THE EXORCIST- ANTIPHON DUB
hors-norme
POUR PIANO PRÉPARÉ, BASSE ET VOIX

Une auscultation du bruit, entre les coutures parfilées du film The Exorcist (1973) de William Friedkin. Une oraison abstraite jaculatoire qui exorcisera le bruit, mais à bas bruit. 

cast

Bass............. Denis Bernardi
Voice.......... Ivan Magrin-Chagnolleau
Piano............ Frédéric Mathevet

Technics

Pierre Chailloleau
Florent Denizot
François Salmon
Adrien Soulier

Thanks

Pascal Spitz
Frank Gillardeaux

 

La performance a duré le temps du film.
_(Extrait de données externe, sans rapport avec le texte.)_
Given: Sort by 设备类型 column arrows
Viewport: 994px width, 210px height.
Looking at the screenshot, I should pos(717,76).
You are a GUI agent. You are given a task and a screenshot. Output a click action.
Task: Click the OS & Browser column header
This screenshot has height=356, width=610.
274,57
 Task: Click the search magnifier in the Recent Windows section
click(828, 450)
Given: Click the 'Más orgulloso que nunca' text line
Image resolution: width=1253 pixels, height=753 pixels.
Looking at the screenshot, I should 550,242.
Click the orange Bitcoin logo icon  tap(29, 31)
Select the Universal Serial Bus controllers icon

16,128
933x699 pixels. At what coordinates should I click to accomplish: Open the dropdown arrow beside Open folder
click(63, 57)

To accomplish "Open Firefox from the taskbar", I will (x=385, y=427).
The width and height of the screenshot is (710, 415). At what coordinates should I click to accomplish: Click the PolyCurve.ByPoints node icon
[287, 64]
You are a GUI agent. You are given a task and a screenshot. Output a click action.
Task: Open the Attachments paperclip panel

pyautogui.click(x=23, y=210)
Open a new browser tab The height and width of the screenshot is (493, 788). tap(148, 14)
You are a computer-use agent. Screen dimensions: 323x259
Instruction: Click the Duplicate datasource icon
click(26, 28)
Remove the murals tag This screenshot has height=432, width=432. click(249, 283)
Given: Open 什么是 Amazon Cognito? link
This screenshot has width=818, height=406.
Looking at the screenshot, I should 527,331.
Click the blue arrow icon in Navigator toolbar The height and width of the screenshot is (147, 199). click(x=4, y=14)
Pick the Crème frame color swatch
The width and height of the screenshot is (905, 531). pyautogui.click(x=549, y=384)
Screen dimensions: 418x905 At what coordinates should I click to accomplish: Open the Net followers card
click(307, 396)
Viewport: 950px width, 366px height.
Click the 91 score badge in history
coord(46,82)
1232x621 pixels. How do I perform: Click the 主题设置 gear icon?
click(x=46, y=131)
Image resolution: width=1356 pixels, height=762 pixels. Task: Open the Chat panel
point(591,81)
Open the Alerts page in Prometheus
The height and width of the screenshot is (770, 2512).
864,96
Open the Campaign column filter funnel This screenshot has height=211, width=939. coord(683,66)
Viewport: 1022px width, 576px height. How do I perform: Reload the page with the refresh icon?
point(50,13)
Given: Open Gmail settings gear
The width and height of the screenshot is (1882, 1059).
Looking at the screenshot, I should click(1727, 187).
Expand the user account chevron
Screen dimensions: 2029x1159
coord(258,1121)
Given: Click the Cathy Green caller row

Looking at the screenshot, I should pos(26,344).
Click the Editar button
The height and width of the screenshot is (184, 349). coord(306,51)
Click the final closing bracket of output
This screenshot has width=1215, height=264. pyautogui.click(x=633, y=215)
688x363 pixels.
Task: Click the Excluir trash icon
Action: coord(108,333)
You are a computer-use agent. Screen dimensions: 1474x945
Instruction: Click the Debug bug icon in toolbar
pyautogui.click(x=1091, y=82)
Il ne restait du film que les sous-titres (V.O.) réorganisés par ordre alphabétique et replacés selon l'apparition et le rythme des sous-titres originaux.

 

 

Lorsque le récitant chantait une partie complète ou un morceau de sa partition il pouvait l'ingérer. Il a distribué aussi, comme une ostie, les fragments chantés au public et aux autres instrumentistes.

 

 

Le bassiste disposait d'une partition à l'échelle 1. Les signe présent sur cette partition étaient pris dans une ambiguïté : entre son à produire et processus de jeux.

 

 

Pour briser la relation facile entre le geste sonore et l'action diégétique du film, les notes à jouer au piano étaient au sommet de ballons gonflés à l'hélium.

 

Si certains artistes ont pu imaginer un « bruit » industriel pour penser une musique en accord avec leur époque, peut-on envisager aujourd'hui, de la même façon, un « bruit » post-industriel ? Une musique pour un peuple post-industriel et post-capitaliste semble devoir renoncer aux vertus que le « bruit » a pu symboliser dans l'histoire des musiques et des arts sonores récents.

En effet, que reste-t-il de « bruit » dans un monde où le « mickey mousing » s'est généralisé et globalisé ? Comment, dans une société qui compose et qui calibre tous les bruits de son environnement comme une bande sonore, le musicien peut-il espérer écouter et concevoir des « bruits » au premier degré ? Force est de constater que les « bruits » ne sont désormais que des signes interchangeables sur l'axe paradigmatique du grand syntagme sensible post-capitaliste.

Il ne peut donc rester de « bruit » que ce son inexplicable, relayé au grenier, par lequel commence tout bon film d'horreur. Un bruit annonciateur d'un désordre diégétique qui a définitivement déserté le sensible clinique de notre société. Le « bruit » à qui on a imposé une forme est simultanément dépossédé de toute sa vigueur « plastique » : à la fois informante, déformante et explosante.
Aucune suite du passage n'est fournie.